### Task objective:
Each line of the listing where the string "icon" appears is to be identified and copied.

### Source data:
-*-*-

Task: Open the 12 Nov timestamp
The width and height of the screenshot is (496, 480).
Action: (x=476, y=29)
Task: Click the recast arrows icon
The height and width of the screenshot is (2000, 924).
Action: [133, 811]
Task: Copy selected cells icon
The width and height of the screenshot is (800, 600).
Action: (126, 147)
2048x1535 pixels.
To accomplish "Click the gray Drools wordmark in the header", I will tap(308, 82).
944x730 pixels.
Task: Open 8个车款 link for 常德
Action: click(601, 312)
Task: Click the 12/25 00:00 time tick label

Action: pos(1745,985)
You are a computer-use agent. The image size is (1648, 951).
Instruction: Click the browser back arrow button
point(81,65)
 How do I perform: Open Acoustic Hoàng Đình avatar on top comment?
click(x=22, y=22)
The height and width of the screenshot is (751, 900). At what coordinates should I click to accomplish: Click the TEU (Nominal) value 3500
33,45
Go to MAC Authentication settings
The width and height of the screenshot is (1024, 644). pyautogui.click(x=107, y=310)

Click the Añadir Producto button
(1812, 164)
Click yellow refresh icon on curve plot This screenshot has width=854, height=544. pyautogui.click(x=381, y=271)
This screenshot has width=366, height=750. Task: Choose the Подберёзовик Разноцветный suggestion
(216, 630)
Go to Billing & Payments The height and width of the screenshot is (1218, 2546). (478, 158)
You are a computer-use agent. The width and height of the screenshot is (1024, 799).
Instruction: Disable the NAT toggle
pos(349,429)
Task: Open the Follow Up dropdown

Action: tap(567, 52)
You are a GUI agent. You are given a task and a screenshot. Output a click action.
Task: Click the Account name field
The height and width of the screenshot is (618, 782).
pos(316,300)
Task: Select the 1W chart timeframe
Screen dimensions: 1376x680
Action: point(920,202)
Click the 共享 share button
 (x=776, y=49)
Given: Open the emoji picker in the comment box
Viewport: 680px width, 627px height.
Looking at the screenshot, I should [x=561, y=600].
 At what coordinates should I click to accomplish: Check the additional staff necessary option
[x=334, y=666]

-*-*-

### Answer to the problem:
Task: Click the recast arrows icon
Task: Copy selected cells icon
Click yellow refresh icon on curve plot This screenshot has width=854, height=544. pyautogui.click(x=381, y=271)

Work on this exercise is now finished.